• REQUIRED TASK 1
Using the campsite deposit thread, decide whether each statement agrees with it: (a) Booking Camping Hobby 3 takes a 120 CHF deposit. (b) The TCS site in Interlaken asks for a 150SF deposit. (c) Sideways86 came with a 7.6-meter camper and a motorbike trailer. For each statement, answer yes or no and quote the words from the thread that decide it.
• REQUIRED TASK 2
Translate this sentence from the campsite deposit thread into Spanish: "Try the TCS site in Interlaken, they require only 100SF deposit and take credit cards."
• REQUIRED TASK 3
In the campsite deposit thread, what fee does DaveJane's bank charge to send the deposit on DaveJane's behalf?

___ TEXT ___

# Campsite deposit in Switzerland



## DaveJane

Hi all, we are planning to stay at Camping Hobby 3 in Interlaken in June. 
To book the site we need to send 120 CHF deposit. If I set up the campsite myself on my internet banking it will cost me £10. if the bank do this for me it will be £20. either way is a large proportion of the deposit.
I wondered if anyone had a cheaper way of doing this please? I'm beginning to think the easiest way is choose a site that accepts credit cards :lol: 

Dave


----------



## DTPCHEMICALS

I had the same problem with prebooking a site for motogp in Assen.
I was charged £40 by the receiving bank.

ne disadvantage of not using the same currency.

Use Ccard if possible.

Hopefully we will be in the area in june this year. No pre booked sites though.
Dave p


----------



## Mrplodd

Try Lazy Rancho which is just down the road. I am pretty sure they accept CC payment 

I stayed there a couple of years ago, the pitches are, how shall I put this?? "tight"! well they certainly were in August !! 

Nice facilities and close to a frequent bus service into town and you get a free local bus pass to use on it. The pass also counts for a discount off trips from Interlaken so produce it every time you buy any sort of travel ticket to get a few Euro's off. Every little helps!!


----------



## DaveJane

Thanks Dave P, interesting thought that I may be charged by the receiving bank too.

Mrplodd, yes Lazy Rancho do take cards. Its also bookable by CC and CCC too. I was looking at their websites and it seems Hobby have built a new shower block and have new hard standing so thought we would give it a go but the deposit withought accepting cards will make it more complicated.

Maybe we will take the easy option and book Lazy Rancho or just travel on spec and hope they have a pitch which is what we will do for the rest of the holiday.


----------



## Cyclewalkbob

Try the TCS site in Interlaken, they require only 100SF deposit and take credit cards.

We are there in end June - july


----------



## Sideways86

As already said go Lazy Rancho, good site and nice people. I had 7.6mtr camper plus motorbike trailer and they accommodated us no problems.


It gets very busy July-August time booked via CC


Regards


----------



## Cyclewalkbob

Try the TCS site in Interlaken, they require only 100SF deposit and take credit cards.

___ EXTRACTED MATERIAL ___

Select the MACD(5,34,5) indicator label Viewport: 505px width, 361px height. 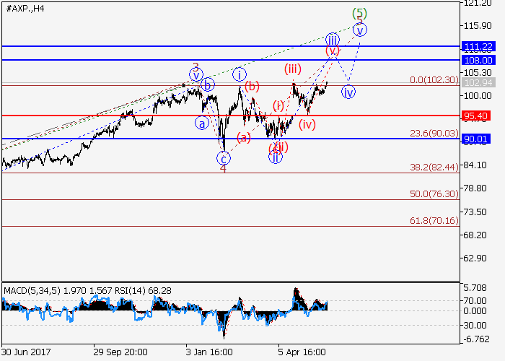click(32, 290)
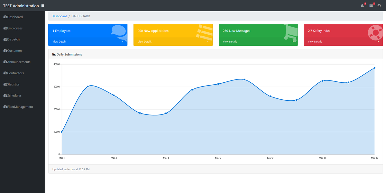Viewport: 386px width, 193px height.
Task: Expand New Applications card via arrow chevron
Action: click(207, 42)
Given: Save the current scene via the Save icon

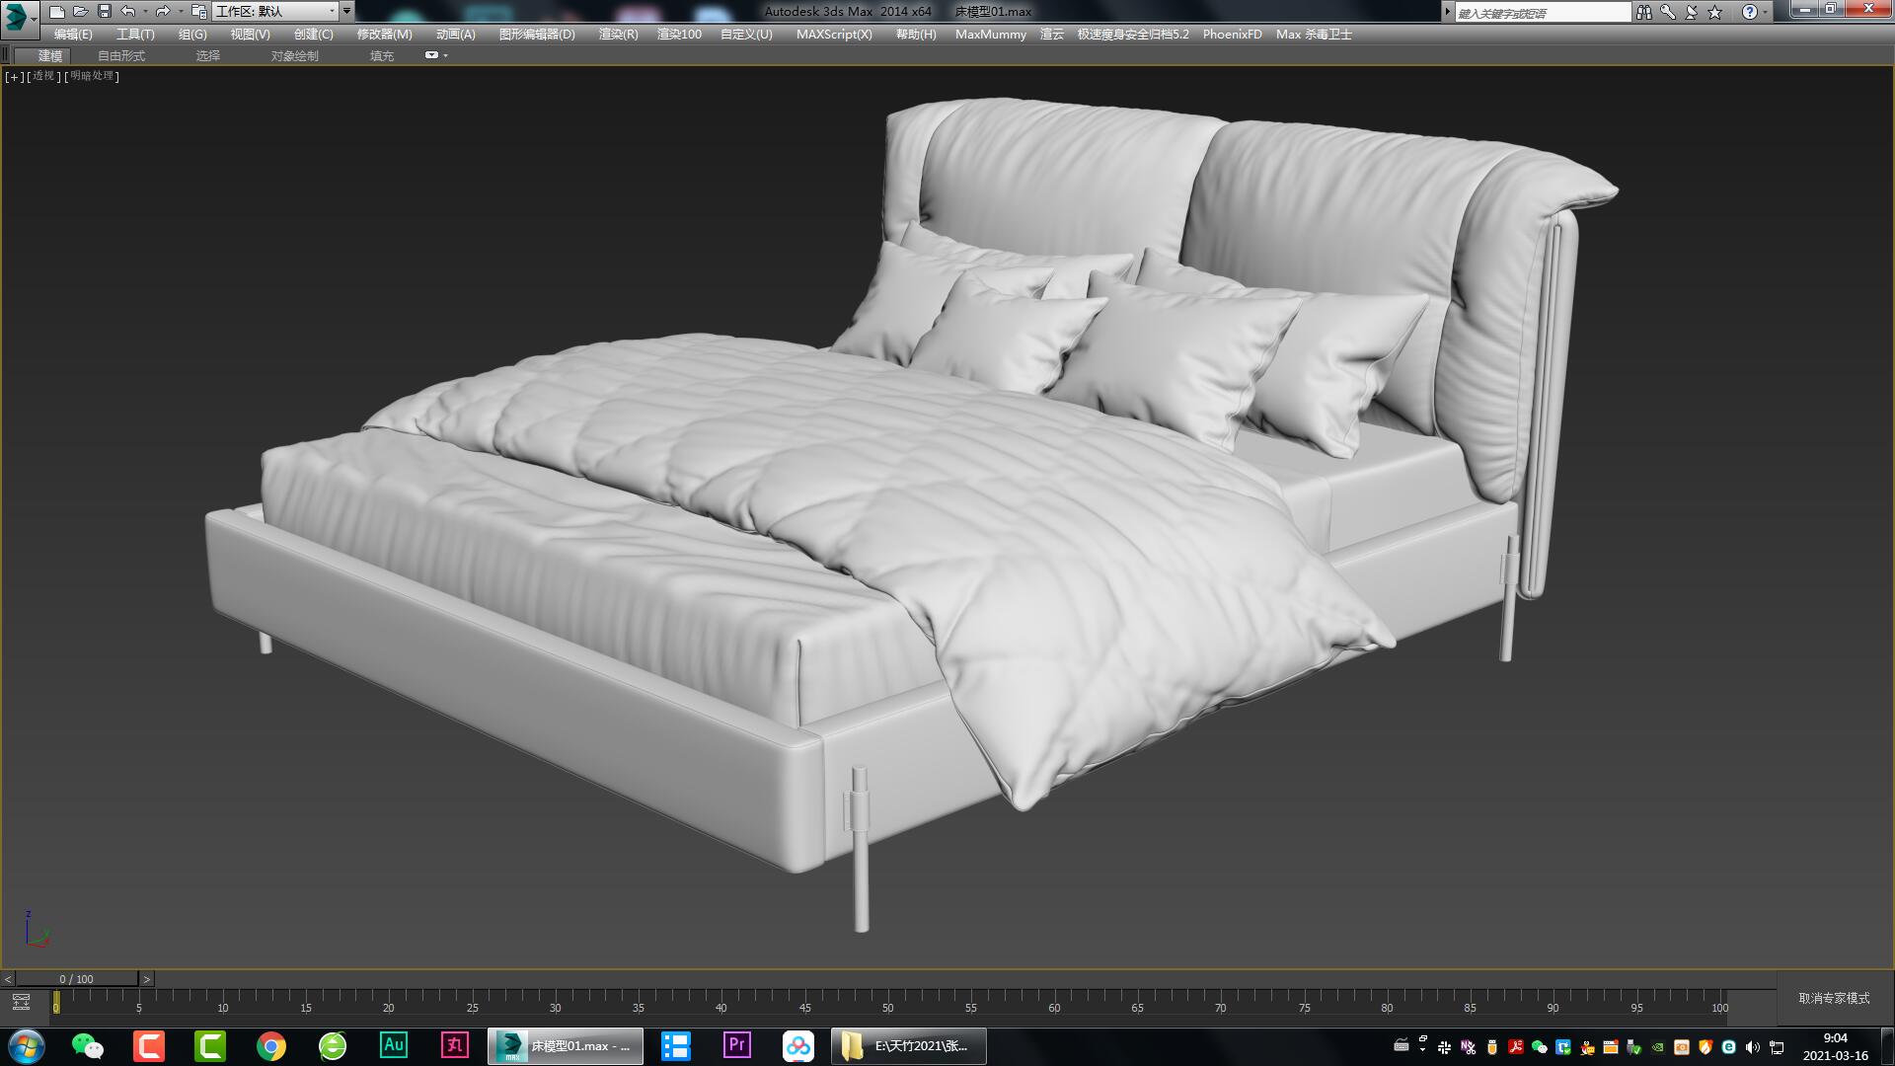Looking at the screenshot, I should pyautogui.click(x=103, y=11).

___

• FULL OUTPUT 1
(a) Yes: "To book the site we need to send 120 CHF deposit."
(b) No: "they require only 100SF deposit and take credit cards."
(c) Yes: "I had 7.6mtr camper plus motorbike trailer and they accommodated us no problems."

• FULL OUTPUT 2
Prueba el camping del TCS en Interlaken; solo piden un depósito de 100 SF y aceptan tarjetas de crédito.

• FULL OUTPUT 3
£20.